Introduction This report is in response to Harold R. Denton's letter of September 17, 1979, on the subject of " Potential Unreviewed Safety Question on Interaction Between Non-Safety Grade Systems and Safety Grade Systems."

It is intended to serve as a response to the concerns listed in Information Notice 79-22 and to fulfill the cocmitment made during our meeting with your staff on September 20, 1979.

During that meeting, we committed to:

Evaluate impact on licensing basis accident analyses due to consequential environmental effects on non-safety grade control systems.

Items that will be considered include:

Identify licensing basis accidents which cause an adverse environment for each plant.

Define Safety Analysis inputs and responses used during licensing basis accidents.

Verify Safety Analysis conclusions or recommended actions justifying continued operation.
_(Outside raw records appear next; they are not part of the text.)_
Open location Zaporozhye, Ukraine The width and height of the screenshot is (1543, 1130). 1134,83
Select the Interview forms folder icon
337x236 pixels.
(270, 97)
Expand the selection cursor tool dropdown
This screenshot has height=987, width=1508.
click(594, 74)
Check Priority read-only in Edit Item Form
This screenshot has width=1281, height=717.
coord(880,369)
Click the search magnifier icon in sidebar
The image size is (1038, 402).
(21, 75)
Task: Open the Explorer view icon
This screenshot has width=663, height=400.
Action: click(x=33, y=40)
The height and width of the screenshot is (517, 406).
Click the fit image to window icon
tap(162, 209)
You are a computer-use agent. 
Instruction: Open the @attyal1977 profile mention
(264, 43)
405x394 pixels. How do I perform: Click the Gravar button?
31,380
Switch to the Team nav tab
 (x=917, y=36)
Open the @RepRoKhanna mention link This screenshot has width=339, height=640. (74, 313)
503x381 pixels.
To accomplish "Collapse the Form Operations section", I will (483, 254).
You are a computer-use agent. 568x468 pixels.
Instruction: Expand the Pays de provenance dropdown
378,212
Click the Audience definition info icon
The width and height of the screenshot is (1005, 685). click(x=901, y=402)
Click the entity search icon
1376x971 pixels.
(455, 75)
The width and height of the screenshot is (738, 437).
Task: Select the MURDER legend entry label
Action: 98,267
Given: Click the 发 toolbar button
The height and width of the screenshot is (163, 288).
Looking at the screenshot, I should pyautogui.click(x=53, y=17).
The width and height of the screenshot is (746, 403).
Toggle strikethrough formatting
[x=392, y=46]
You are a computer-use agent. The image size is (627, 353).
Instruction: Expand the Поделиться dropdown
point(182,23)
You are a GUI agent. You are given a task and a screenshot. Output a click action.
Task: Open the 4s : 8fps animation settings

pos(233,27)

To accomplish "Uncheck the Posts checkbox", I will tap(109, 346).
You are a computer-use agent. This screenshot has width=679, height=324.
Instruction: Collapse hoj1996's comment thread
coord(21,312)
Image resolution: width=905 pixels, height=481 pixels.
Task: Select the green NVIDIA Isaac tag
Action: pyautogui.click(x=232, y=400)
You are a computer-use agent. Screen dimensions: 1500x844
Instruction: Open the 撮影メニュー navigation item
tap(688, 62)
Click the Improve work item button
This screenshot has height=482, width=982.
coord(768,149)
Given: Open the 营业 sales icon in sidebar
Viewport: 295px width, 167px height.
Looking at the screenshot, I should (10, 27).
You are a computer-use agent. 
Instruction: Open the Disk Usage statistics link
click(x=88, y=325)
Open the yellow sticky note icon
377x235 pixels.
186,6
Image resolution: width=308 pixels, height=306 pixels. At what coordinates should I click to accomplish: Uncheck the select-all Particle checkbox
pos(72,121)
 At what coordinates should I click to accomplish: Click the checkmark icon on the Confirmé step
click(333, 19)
The scope of this response includes a confirmation that the plant's actual equipment actuation and performance are consistent with that used in the licensing basis analysis. A matrix of potential environmental effects on non-safety grade control systems is presented. Where non-safety grade equipment performance could be affected by the adverse environment, a safety assessment has been prepared. The safety assessment was used to define potential problems due to the effects of an adverse environment on non-safety grade control systems.

A justification for continued operation of the plant is provided based upon the safety assessments and risk evaluations. Work beyond the scope of the 20-day response and work to provide a more detailed assessment are included in recommended follow-up actions.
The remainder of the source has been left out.